▼
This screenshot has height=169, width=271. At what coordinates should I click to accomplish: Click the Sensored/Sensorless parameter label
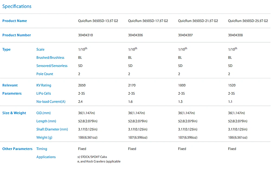pyautogui.click(x=52, y=66)
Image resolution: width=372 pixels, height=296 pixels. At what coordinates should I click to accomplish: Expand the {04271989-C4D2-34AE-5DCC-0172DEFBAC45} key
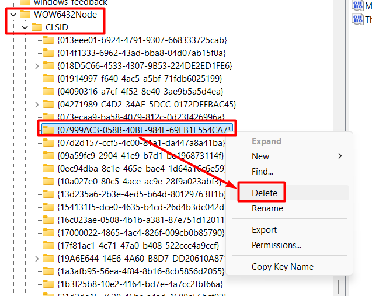37,105
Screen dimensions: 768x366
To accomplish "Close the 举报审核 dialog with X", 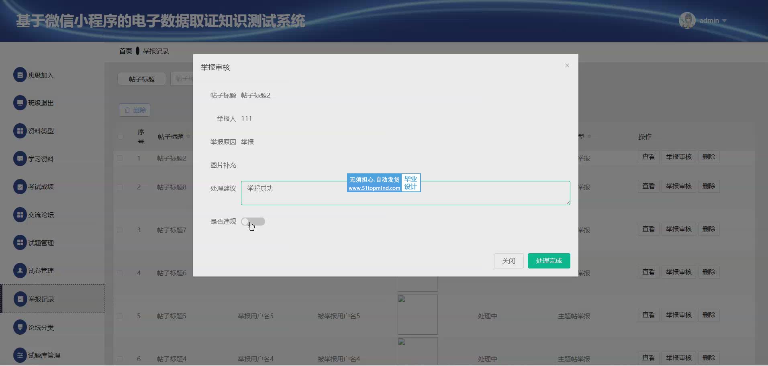I will [567, 65].
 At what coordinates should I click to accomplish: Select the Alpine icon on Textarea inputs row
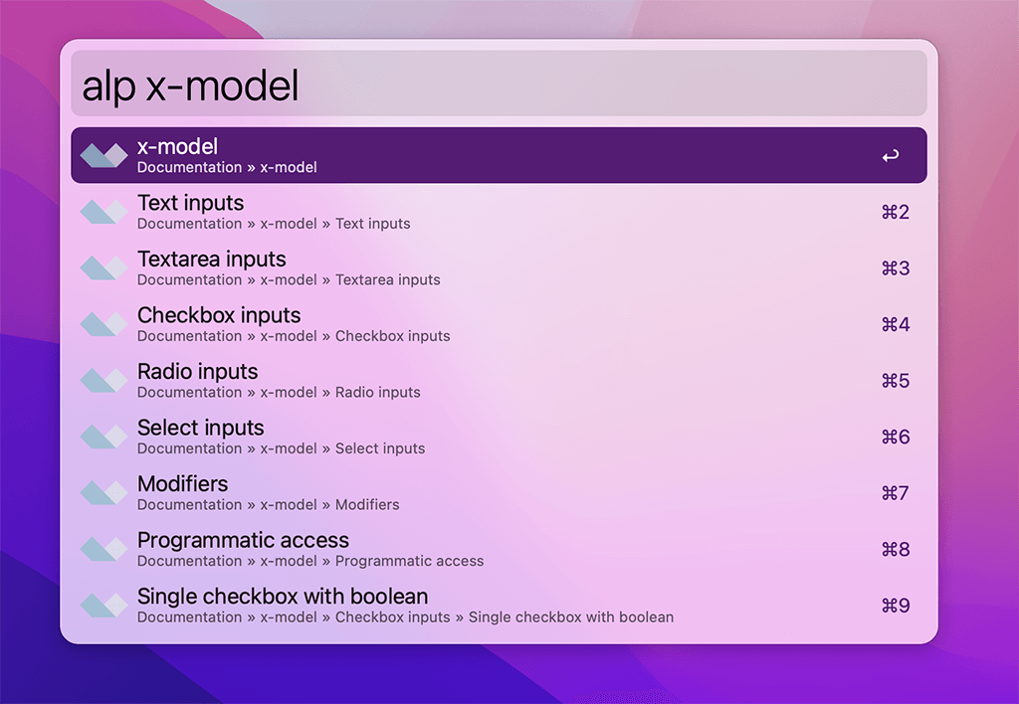pyautogui.click(x=103, y=268)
▲
**TASK TO COMPLETE**
How many lines of the items contain the word "what"? Reply with the number only.

**SOLUTION TO THIS TASK**
3